Data Engineering and Developer Tools for Big Data
This is a guest blog post by Jeff Zhang, a speaker at multiple events around Big Data, an active contributor to various open source projects related to Big Data, an Apache member, and a staff engineer at Alibaba Group. Last week, Jeff did a webinar for JetBrains Big Data Tools where he gave an overview on who data engineers are and what tools they use. The webinar was so interesting that we asked Jeff to write this guest post for our blog. This blog post will be especially interesting to you if you’re curious about data engineering, how it’s done, and what tools are used for it. Hopefully, we’ll have more webinars and blog posts on Big Data in the future.
Data engineering is becoming increasingly popular because of the rising interest in big data and AI. Big data creates technical challenges, but it also means there is more value in data. AI drives more data consumption with many applications. In this post, I would like to talk about data engineering and developer tools for big data.
What is Data Engineering?
Before we talk about what data engineering is, let’s first take a look at the data pipeline.

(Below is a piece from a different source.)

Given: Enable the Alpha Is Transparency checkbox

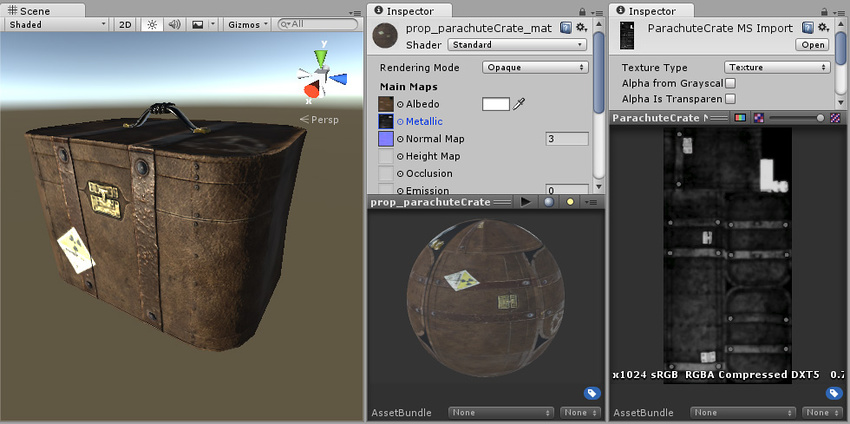Looking at the screenshot, I should tap(730, 99).
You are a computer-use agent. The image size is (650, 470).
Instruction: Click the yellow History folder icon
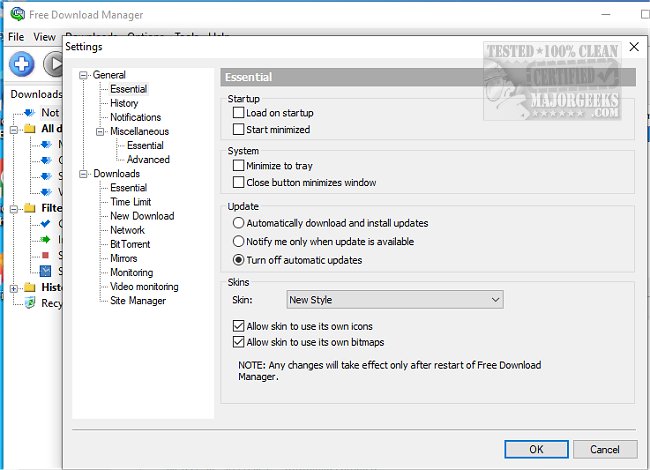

Over on the left side is the data source where the data is generated — it might be a web app, mobile app, or even IoT devices. After data is generated, it goes through acquisition, processing, and governance. Then the data is usually used in 2 scenarios. One usage is for Business Intelligence (BI), where we do data visualization, build reports, and create dashboards. The other usage is for Artificial Intelligence (AI), where data is used for model training and then serves the model online for your applications.
The left side represents the tasks of the software engineer, who builds the web or mobile app. The middle is the domain of the data engineer, who does the data acquisition, processing, governance, and further data wrangling. On the right side, data scientists do the BI and AI work. I’d like to clarify that it is the ideal depiction of the duties of software engineers, data engineers, and data scientists. But, in most cases, like in small or midsize companies, data engineers may also need to do some parts of the work that traditionally software engineers and data scientists do.
From the previous data pipeline, we can get a clear picture of what a data engineer is.
- A data engineer is essentially a software engineer but with professional data processing skills.
- Data engineers need to have a basic understanding of data science so that they can deliver the right data and tools to data scientists.
And as a data engineer, they will mainly do the following 2 things:
- Deliver clean and well-organized data.
- Build the BI / AI infrastructure / tools for data analysts or data scientists.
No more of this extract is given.